● GOAL OF THE EXERCISE
Produce word for word the lines of the data below running from the one that has "[twitter link] (1469, 1753)" to the one that has "Powered by Blogger (104, 2560)", inclusive, and no others.
###
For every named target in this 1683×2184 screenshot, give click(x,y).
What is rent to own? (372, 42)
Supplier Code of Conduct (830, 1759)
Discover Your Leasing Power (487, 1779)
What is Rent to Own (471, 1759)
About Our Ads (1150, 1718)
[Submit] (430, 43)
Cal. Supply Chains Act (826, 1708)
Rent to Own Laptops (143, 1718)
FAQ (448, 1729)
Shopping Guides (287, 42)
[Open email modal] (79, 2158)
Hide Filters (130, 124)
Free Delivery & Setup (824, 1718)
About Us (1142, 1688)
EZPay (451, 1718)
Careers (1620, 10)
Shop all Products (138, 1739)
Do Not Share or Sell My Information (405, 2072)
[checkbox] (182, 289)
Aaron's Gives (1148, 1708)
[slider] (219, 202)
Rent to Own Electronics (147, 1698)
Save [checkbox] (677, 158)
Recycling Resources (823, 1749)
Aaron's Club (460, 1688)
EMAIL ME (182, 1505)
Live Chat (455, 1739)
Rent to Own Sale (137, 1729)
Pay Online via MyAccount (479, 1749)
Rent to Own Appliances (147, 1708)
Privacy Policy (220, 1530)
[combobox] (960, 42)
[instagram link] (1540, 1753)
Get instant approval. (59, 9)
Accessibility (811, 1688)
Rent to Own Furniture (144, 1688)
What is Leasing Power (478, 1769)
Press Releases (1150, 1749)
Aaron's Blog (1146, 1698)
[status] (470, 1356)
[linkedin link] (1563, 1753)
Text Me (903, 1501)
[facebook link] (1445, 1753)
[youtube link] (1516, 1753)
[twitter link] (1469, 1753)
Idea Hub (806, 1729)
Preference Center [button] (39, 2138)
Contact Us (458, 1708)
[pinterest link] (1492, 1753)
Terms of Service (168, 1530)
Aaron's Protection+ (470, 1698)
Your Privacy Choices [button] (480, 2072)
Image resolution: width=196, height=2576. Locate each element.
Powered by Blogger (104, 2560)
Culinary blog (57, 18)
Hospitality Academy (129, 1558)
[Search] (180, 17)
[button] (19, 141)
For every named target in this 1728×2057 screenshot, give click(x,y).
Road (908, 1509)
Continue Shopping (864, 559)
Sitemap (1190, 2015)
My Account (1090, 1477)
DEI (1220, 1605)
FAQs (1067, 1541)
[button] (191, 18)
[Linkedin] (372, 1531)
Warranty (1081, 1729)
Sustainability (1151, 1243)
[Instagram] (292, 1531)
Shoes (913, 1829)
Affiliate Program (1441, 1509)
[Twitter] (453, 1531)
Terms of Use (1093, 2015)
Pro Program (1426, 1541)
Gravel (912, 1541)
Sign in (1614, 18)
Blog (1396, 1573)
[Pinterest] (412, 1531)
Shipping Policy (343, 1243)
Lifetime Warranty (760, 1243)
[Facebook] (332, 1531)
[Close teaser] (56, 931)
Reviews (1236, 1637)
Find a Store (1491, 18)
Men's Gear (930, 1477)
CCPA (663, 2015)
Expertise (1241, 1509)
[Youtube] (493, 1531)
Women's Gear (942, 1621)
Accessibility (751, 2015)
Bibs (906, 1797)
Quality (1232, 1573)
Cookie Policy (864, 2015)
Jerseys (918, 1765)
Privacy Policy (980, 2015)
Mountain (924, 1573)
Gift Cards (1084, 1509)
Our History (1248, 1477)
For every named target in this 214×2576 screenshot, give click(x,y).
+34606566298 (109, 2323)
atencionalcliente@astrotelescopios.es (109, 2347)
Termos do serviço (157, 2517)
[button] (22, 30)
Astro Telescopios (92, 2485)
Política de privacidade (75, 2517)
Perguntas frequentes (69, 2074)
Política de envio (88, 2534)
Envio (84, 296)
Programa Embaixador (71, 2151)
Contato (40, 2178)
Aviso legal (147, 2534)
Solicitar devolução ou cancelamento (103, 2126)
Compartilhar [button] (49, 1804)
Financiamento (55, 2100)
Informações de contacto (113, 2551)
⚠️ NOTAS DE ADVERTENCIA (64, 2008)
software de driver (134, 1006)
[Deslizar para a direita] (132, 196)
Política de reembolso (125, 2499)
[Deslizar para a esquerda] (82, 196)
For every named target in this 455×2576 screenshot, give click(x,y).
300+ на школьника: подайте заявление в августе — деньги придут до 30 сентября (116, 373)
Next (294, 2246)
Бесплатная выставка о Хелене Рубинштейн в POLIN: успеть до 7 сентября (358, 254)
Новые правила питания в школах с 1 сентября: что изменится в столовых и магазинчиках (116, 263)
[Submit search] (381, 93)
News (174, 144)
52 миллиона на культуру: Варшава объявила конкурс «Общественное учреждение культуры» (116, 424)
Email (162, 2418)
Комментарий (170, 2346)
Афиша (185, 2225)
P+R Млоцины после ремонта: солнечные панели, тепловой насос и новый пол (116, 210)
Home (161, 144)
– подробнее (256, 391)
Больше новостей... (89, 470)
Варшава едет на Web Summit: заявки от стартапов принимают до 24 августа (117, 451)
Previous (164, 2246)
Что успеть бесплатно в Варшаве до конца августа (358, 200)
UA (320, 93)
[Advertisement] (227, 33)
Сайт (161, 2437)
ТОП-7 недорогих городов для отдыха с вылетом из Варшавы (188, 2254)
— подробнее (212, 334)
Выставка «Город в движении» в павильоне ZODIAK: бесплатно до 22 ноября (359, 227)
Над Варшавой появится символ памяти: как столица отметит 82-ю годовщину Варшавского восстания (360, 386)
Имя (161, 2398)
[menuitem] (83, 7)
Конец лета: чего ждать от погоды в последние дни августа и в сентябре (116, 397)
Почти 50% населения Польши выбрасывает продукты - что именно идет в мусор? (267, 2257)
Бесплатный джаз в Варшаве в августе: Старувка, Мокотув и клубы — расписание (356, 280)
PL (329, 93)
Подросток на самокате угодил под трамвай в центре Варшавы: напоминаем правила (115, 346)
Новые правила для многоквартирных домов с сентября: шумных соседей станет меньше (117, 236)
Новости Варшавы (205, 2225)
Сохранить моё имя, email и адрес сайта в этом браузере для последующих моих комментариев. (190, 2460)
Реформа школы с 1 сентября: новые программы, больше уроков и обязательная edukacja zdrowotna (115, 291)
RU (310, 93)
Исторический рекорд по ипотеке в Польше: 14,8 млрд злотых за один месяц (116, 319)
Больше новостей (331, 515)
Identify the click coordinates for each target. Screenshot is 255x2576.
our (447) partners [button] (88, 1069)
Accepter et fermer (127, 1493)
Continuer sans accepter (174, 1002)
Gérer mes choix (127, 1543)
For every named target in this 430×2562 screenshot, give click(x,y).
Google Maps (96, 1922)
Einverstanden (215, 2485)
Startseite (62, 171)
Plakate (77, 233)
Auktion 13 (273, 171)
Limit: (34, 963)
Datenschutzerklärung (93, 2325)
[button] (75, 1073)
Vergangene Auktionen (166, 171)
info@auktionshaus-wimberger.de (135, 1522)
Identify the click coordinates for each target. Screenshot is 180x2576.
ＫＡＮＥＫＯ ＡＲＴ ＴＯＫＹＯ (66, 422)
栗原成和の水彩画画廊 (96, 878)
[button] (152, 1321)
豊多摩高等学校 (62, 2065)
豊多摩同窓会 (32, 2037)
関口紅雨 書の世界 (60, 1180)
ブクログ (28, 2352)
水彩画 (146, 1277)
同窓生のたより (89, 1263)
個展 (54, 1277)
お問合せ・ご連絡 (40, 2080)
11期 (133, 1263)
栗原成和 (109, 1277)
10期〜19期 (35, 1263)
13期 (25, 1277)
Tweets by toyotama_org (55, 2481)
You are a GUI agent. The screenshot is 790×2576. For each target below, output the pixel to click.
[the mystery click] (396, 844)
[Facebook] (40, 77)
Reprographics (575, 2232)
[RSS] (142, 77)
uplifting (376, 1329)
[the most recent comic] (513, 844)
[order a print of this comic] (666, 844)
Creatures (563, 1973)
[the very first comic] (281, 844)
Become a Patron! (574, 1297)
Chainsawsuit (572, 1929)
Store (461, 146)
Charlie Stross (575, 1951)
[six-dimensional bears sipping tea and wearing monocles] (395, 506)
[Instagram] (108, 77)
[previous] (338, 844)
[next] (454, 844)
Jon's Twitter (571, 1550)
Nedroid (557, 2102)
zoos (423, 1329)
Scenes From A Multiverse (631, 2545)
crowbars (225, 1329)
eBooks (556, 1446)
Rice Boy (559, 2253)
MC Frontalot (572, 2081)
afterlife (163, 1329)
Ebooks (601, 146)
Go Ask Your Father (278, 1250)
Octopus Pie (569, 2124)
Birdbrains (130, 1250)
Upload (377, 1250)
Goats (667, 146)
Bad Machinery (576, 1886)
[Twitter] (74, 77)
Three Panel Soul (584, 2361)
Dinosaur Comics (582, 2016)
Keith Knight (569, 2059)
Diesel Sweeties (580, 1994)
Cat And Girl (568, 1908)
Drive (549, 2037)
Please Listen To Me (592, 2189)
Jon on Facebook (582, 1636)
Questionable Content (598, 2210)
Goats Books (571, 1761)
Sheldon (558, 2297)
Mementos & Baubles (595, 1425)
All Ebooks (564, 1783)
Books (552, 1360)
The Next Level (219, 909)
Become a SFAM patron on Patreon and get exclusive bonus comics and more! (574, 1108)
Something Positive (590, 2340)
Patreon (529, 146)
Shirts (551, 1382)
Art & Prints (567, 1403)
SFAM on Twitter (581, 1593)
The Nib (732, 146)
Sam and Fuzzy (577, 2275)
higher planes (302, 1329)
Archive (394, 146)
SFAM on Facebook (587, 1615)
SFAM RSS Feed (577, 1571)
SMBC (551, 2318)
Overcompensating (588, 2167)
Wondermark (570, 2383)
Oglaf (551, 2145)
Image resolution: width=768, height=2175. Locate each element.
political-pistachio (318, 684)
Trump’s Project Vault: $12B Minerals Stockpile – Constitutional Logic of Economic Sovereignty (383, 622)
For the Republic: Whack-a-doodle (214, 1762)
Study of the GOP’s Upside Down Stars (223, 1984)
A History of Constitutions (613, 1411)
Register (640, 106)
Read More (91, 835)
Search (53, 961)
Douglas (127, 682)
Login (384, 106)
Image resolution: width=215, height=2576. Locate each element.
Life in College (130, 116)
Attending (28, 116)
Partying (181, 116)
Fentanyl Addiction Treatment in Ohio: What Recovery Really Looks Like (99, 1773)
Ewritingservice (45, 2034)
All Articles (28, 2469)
###
● WRITTEN REPLY
[twitter link] (1469, 1753)
Idea Hub (806, 1729)
Preference Center [button] (39, 2138)
Contact Us (458, 1708)
[pinterest link] (1492, 1753)
Terms of Service (168, 1530)
Aaron's Protection+ (470, 1698)
Your Privacy Choices [button] (480, 2072)
Image resolution: width=196, height=2576. Locate each element.
Powered by Blogger (104, 2560)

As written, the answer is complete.